▶ TASK INSTRUCTIONS: Please repeat nothing except the lines from the one containing "Where should I" through the end of the records, exactly and without pictures.

**** EXCERPTED DATA ****

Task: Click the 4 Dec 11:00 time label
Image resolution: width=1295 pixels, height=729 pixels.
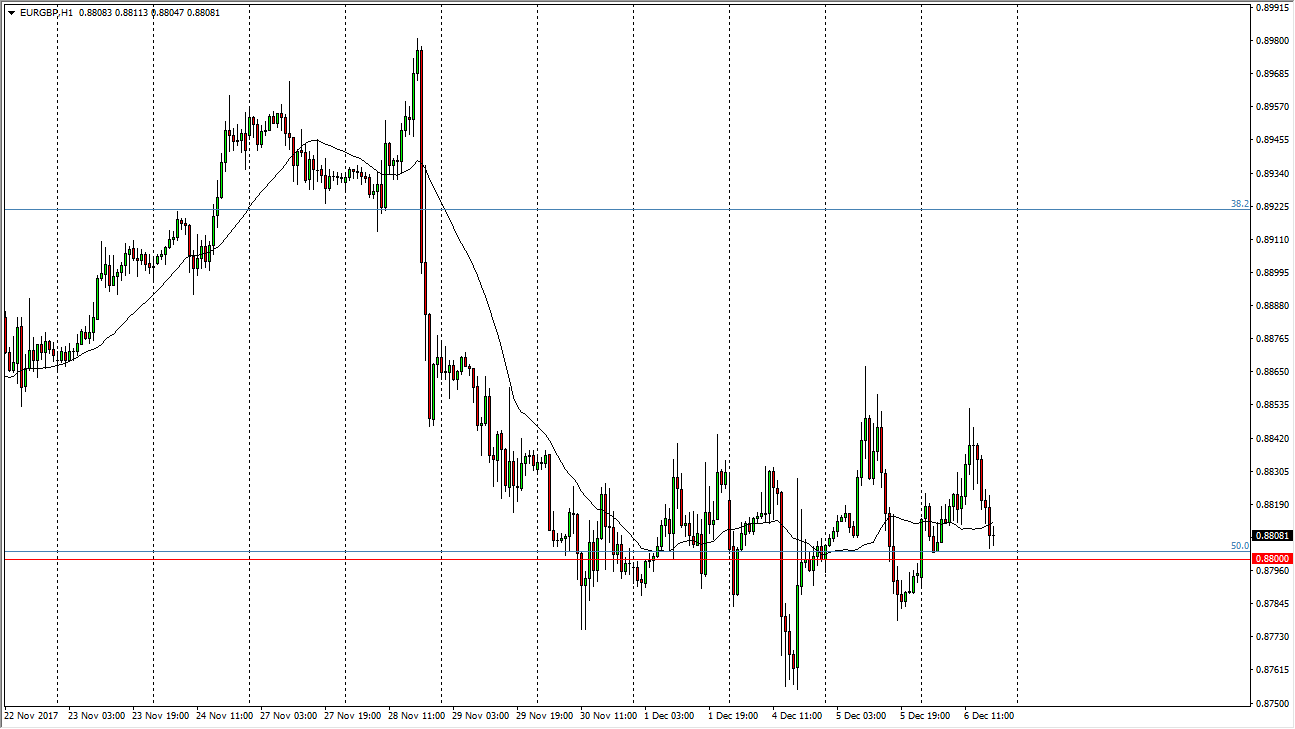Action: tap(799, 716)
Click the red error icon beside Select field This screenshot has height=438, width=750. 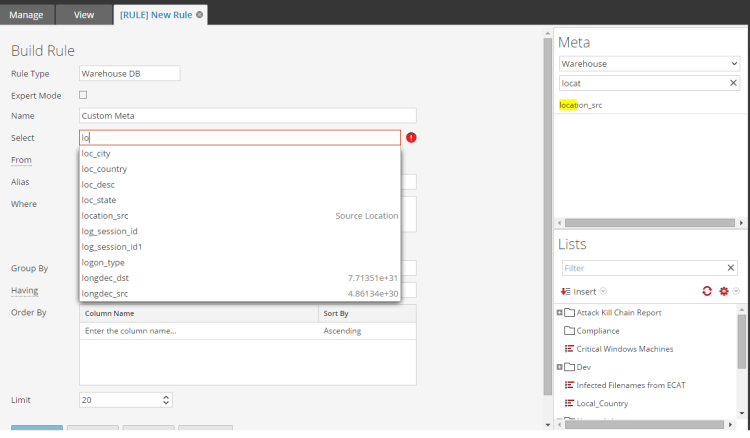tap(411, 138)
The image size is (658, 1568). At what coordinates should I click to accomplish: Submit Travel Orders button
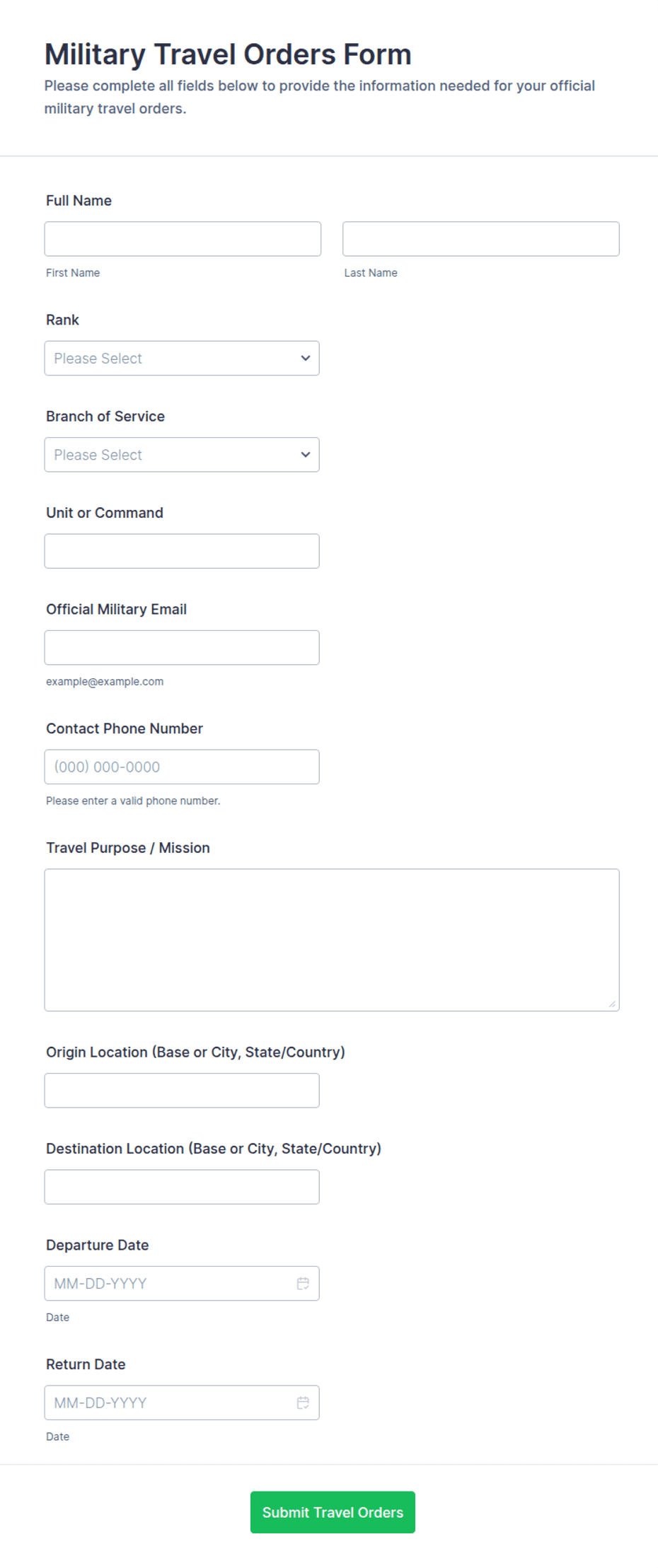[333, 1512]
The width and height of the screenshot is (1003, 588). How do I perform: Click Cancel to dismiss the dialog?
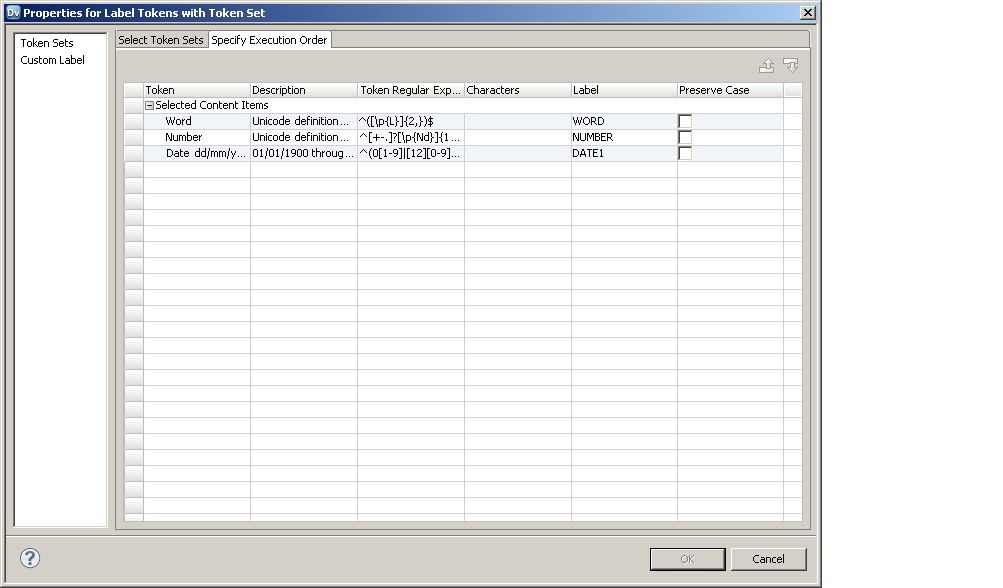click(768, 558)
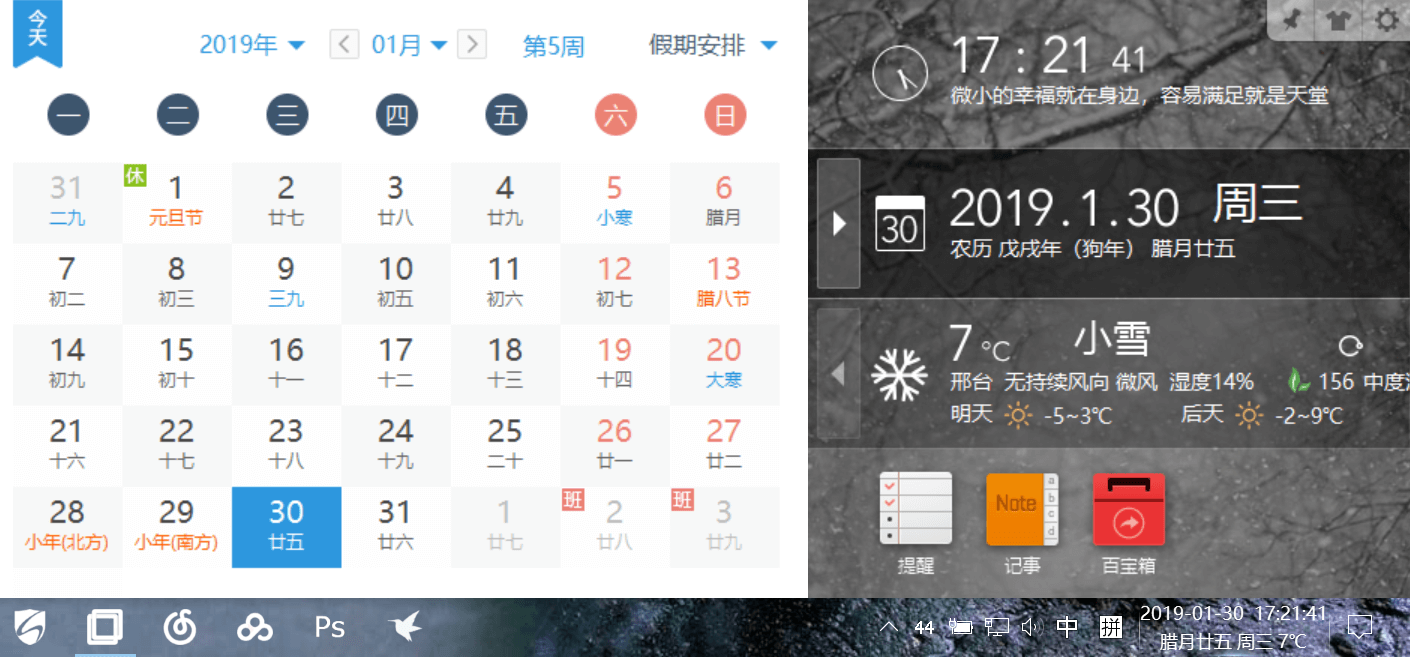Toggle the 拼 pinyin input mode
Screen dimensions: 1410x657
click(1110, 627)
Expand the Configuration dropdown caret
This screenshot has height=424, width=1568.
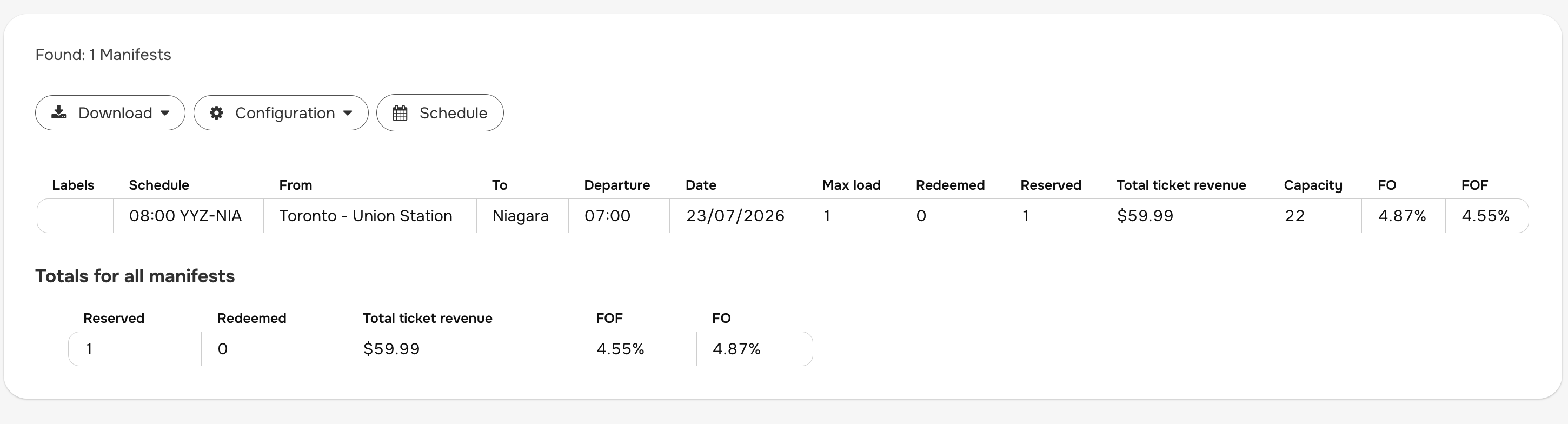click(x=348, y=114)
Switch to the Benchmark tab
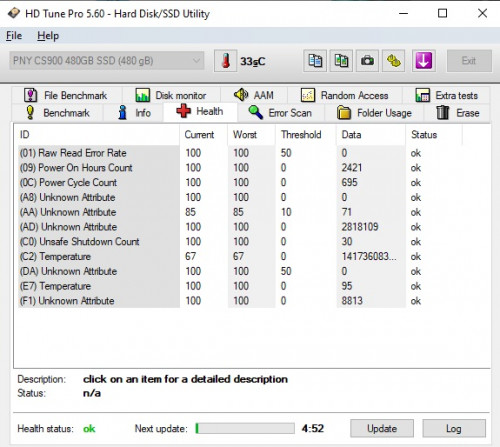Image resolution: width=500 pixels, height=447 pixels. tap(58, 113)
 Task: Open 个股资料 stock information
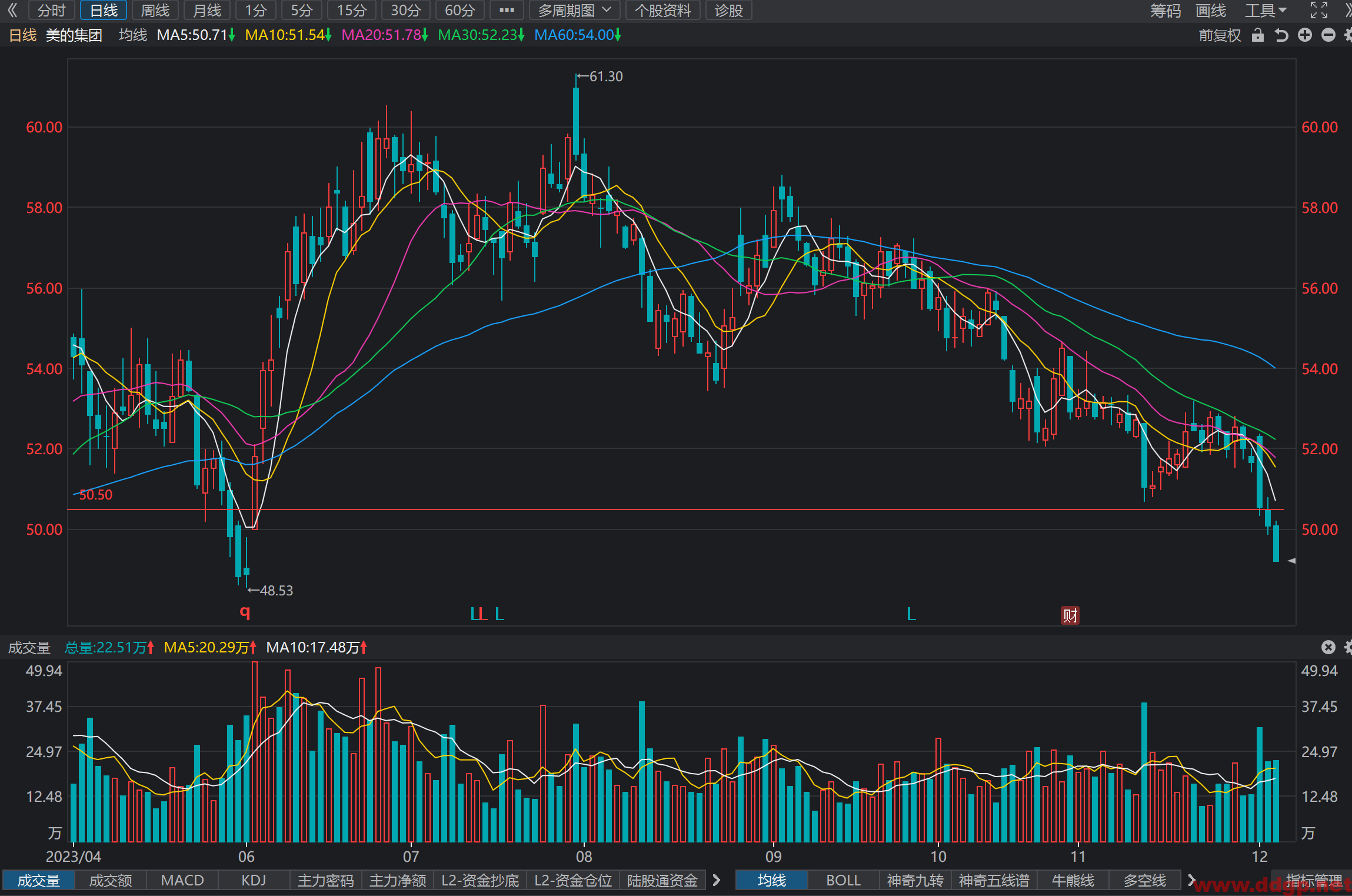(x=662, y=11)
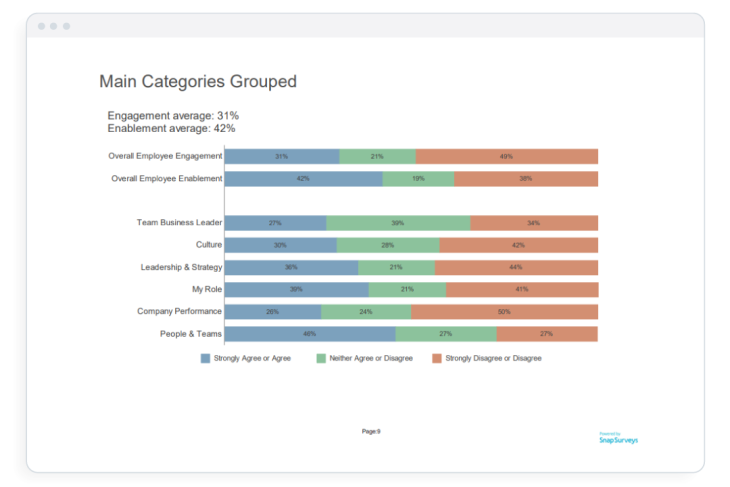This screenshot has width=730, height=487.
Task: Click the Culture 42% disagree segment
Action: [x=518, y=245]

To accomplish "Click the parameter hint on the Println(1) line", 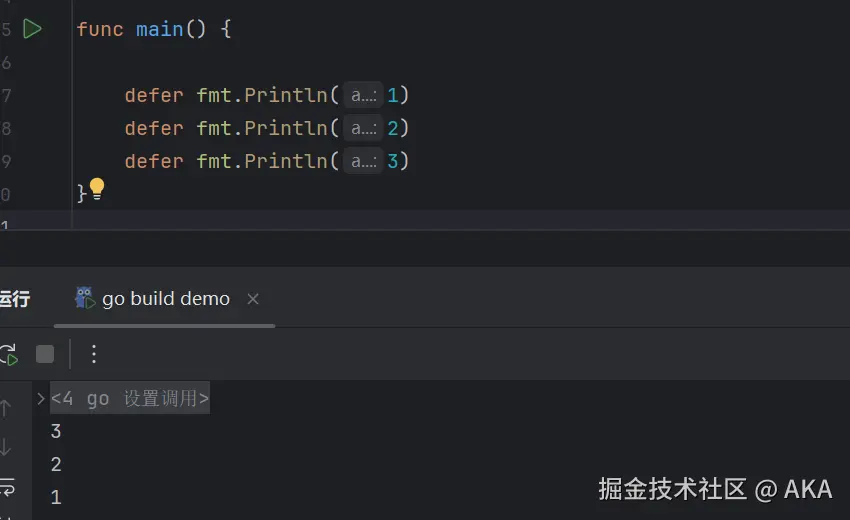I will (x=362, y=96).
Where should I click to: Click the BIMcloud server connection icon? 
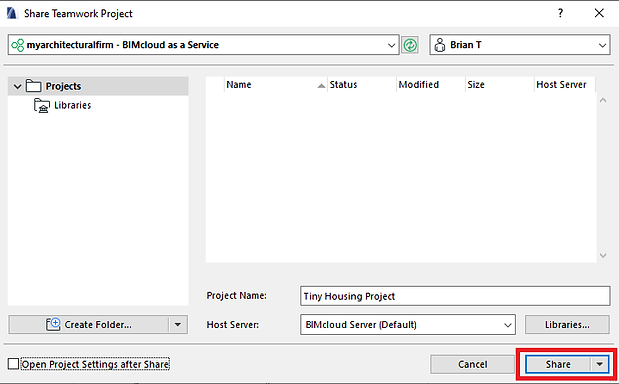coord(17,45)
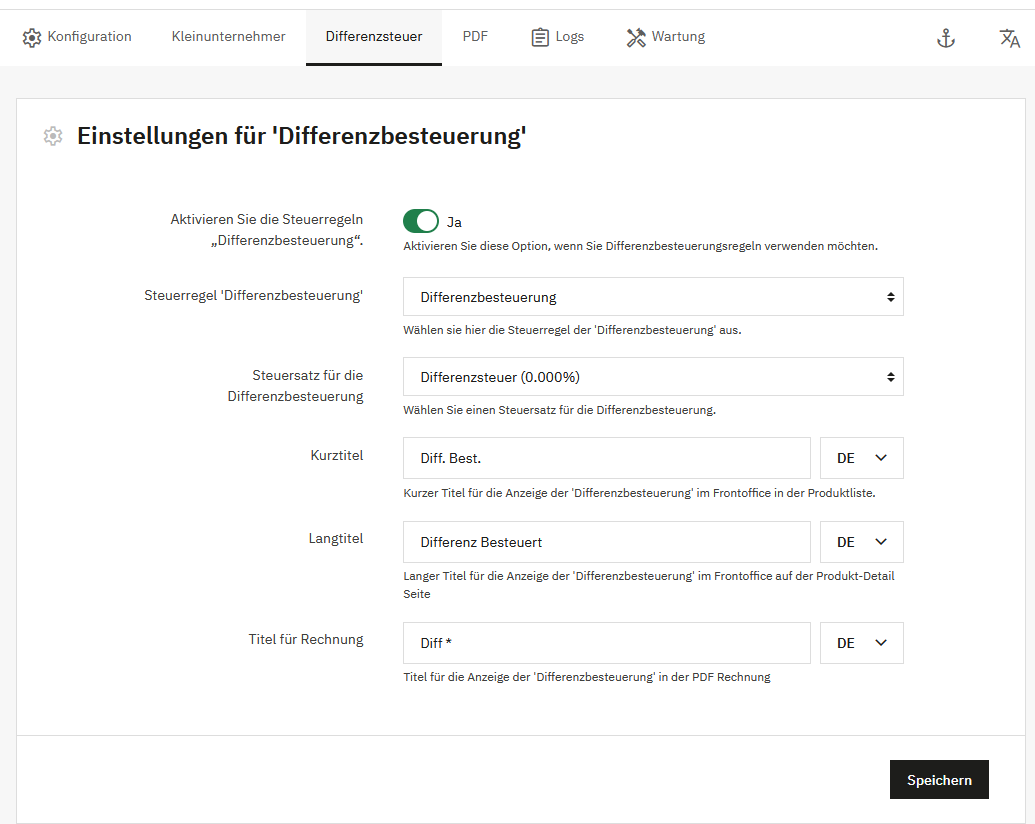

****

▶ PROBLEM SOLUTION:
Where should I click to: Click the BIMcloud server connection icon? 
coord(17,45)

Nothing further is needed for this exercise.